The Sierra Club, along with the Black Mesa Water Coalition, Diné Citizens Against Ruining Our Environment, and Tó Nizhóní Ání (Beautiful Water Speaks) claimed in their complaint that the Interior and its sub-agency, the Office of Surface Mining Reclamation and Enforcement, failed to lawfully permit and analyze permanent closure of the mine that would cease active mining operations by the end of 2019.
The organizations are made up of tribal members from the Hopi and Navajo nations who are directly impacted by the mining operation on Black Mesa.
“Many tribal members within these organizations have family that live in the Kayenta Mine area prior to strip mining over 50 years ago and seek to return to their homeland now that the (mine) is slated for permanent closure,” the complaint reads. “Plaintiffs bring this challenge in order to ensure that (the defendants) lawfully permit, plan for, and analyze the timing, procedures and cost of permanent closure and reclamation of mined lands and waters at the (mine) back to their pre-mine condition.”
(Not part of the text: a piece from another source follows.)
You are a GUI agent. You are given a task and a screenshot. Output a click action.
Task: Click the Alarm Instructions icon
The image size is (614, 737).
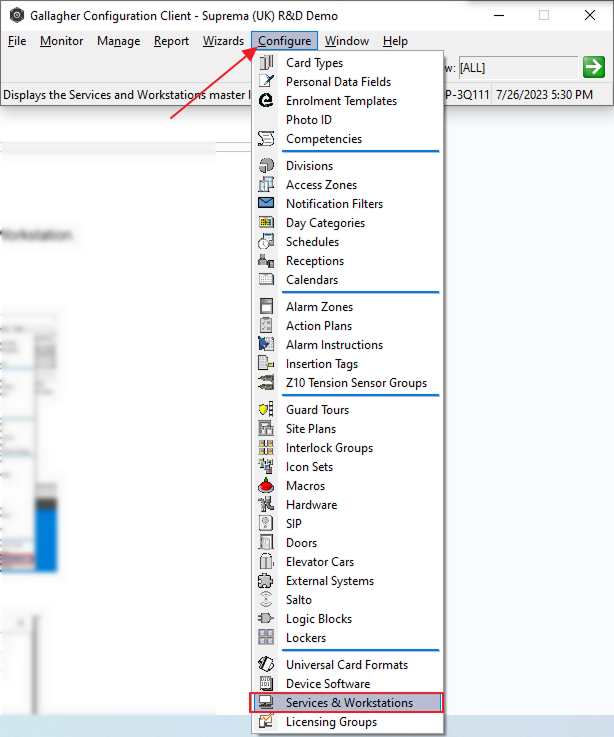click(x=266, y=345)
Because four of the five utility owners are exiting the plant due to cleaner energy sources, NGS is set to retire at the end of next year unless a new owner is found. But there is light at the end of the tunnel for NGS, according to LoRenzo Bates, speaker of the 23rd Navajo Nation Council.
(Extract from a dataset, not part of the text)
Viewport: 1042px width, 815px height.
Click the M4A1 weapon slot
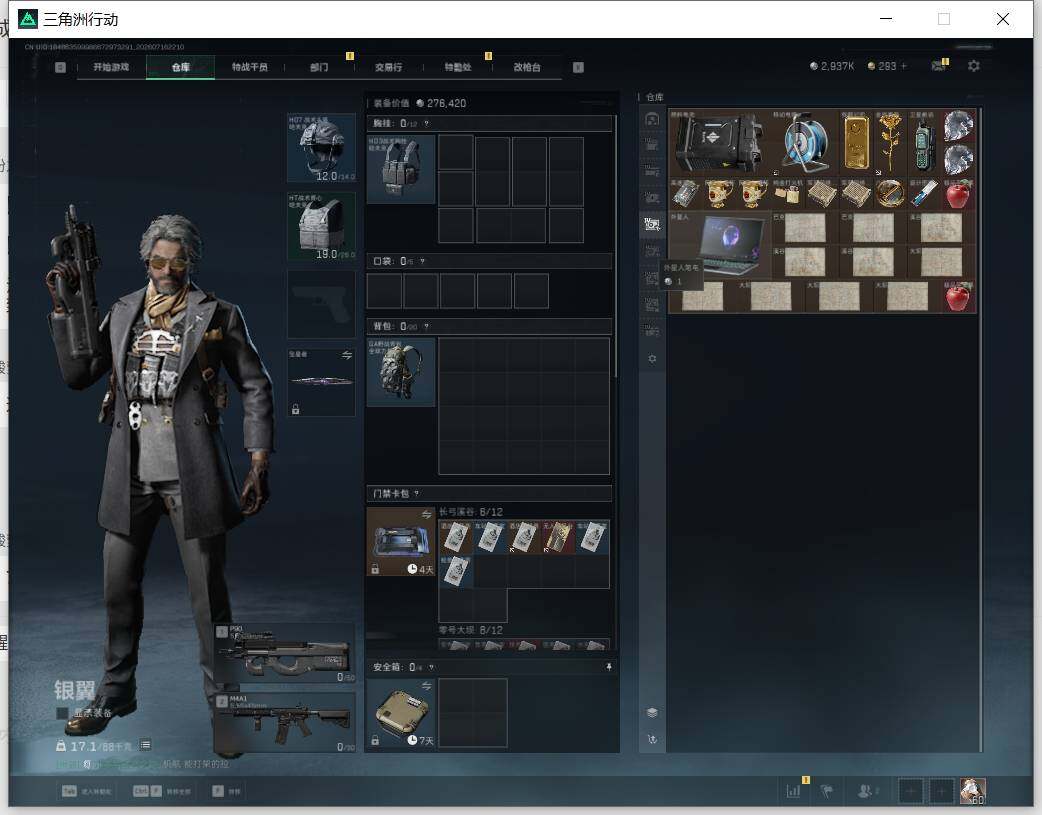point(284,723)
“Jan. 1, 2020, no owners, no more generating electricity – everything, which has a ripple effect onto Peabody (Energy’s Kayenta) Mine because there’s no place for the coal to go,” Bates said recently.
“Now, there are a lot of options, in terms of what can be done with that coal.”
One option is to distribute coal to final-end users across the country. But to do that, railroad lines have to be installed. New track construction is between $1 million and $2 million per mile, according to the Aberdeen Carolina & Western Railway Company. That is depending on the company constructing the track.
Coal has many important uses worldwide, said Bates. The most significant uses of coal are in electricity generation, steel production, cement manufacturing and as a liquid, according to the World Coal Association.
Other uses of coal include alumina refineries, paper manufacturers, and the chemical and pharmaceutical industries.
“So, there’s technology out there that can utilize coal differently than generating electricity,” Bates said. “However, that technology costs so much. That’s why there’s nobody doing it because it costs so much to do. We’re talking about hundreds of millions of dollars, today, to go down that path.”
The technology is there but someone has to come up with the money to do all those things, said Bates. For that reason, the Nation’s focus is looking for owners and operators for NGS beyond December 2019.
But the plaintiffs are also seeking judicial review of OSMRE’s October decision to renew the operating permit for Kayenta Mine to July 2020 and seek judicial review of the agency’s environmental assessment and finding of no significant impact.
“(These) documents fail to analyze the environmental impacts of permanent mine closure on reclamation of the Kayenta Coal Mine, including the connection action of closure of NGS,” the complaint states. “OSMRE failed to take the required ‘hard look’ at the impacts of permanent closure of the Kayenta Coal Mine on reclamation of mined lands and waters post-closure on Dec. 22, 2019, as required by (the) National Environmental Policy Act.”
The Hopi Tribe, Peabody Western Coal Company, and the United Mine Workers of America early last month also filed a lawsuit in federal court arguing that the Central Arizona Project should continue buying power from NGS.
The plaintiffs stated in their complaint that the Hopi Tribe made their lands available for the mine with the understanding that NGS would create revenues for the tribe for several more decades until at least 2044.
“The revenue helps the federal government fulfill its trust responsibilities to the Hopi Tribe,” the complaint reads.